Pechowo rozpoczęły się Klubowe Mistrzostwa Świata dla Kyliana Mbappe. Po przyjeździe do USA trafił do szpitala, gdzie zdiagnozowano u niego ostre zapalenie żołądka i jelit. Choroba osłabiła go na tyle, że stracił pięć kilogramów i nie mógł uczestniczyć w meczach fazy grupowej.
Francuz do gry powrócił w 1/8 finału przeciwko Juventusowi. Na boisku pojawił się w trakcie II połowy. Teraz - według doniesień "Marki" - będzie do dyspozycji trenera już od pierwszej minuty.

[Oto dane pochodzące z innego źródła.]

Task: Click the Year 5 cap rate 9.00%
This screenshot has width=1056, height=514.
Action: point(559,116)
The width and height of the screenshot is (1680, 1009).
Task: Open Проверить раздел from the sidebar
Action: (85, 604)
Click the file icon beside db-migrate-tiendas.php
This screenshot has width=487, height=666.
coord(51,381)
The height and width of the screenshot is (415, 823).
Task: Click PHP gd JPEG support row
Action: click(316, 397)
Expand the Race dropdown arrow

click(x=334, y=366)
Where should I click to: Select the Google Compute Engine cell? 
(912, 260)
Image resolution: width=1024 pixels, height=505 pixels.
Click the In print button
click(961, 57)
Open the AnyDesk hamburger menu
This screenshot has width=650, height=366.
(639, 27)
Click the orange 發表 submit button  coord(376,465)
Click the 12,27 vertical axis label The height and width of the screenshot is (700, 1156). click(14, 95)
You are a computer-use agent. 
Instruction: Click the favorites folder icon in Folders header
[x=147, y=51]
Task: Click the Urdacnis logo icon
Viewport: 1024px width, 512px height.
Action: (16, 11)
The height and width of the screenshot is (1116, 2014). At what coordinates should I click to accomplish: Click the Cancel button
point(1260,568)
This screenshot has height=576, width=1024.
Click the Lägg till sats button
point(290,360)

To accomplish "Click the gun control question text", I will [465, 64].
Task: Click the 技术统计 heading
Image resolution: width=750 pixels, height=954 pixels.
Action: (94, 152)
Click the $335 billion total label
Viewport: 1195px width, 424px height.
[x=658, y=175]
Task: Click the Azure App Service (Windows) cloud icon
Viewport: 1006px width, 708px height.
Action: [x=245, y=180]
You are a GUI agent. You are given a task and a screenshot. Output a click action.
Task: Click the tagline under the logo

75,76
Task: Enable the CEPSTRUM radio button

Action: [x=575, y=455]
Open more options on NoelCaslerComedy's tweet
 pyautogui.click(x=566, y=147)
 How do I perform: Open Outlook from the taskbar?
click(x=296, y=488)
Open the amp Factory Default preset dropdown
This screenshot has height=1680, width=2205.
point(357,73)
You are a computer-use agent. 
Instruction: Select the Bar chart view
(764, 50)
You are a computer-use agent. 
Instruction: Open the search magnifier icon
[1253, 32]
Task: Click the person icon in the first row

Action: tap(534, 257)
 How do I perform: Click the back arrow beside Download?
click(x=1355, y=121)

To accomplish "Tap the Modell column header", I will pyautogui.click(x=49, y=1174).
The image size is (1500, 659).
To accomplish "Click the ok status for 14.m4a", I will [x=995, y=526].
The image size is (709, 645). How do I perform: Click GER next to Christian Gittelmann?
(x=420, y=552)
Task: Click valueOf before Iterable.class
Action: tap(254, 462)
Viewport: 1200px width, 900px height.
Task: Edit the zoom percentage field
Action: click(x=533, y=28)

ZOBACZ #dziejesiewsporcie: Krychowiak wpadł w zachwyt podczas podróży
Mbappe miał być wyjątkowo aktywny podczas ostatniej sesji treningowej. Po zakończeniu zajęć drużyna udała się na lot do Nowego Jorku. Tam odbędzie się mecz, który może otworzyć Realowi drogę do półfinałów Klubowych Mistrzostw Świata.
Po raz ostatni Mbappe wybiegł w podstawowym składzie 8 czerwca. Miało to miejsce w trakcie przerwy reprezentacyjnej i starcia Francji z Niemcami.
Spotkanie Realu Madryt z Borussią Dortmund odbędzie się w sobotę 5 lipca o 22:00 czasu polskiego.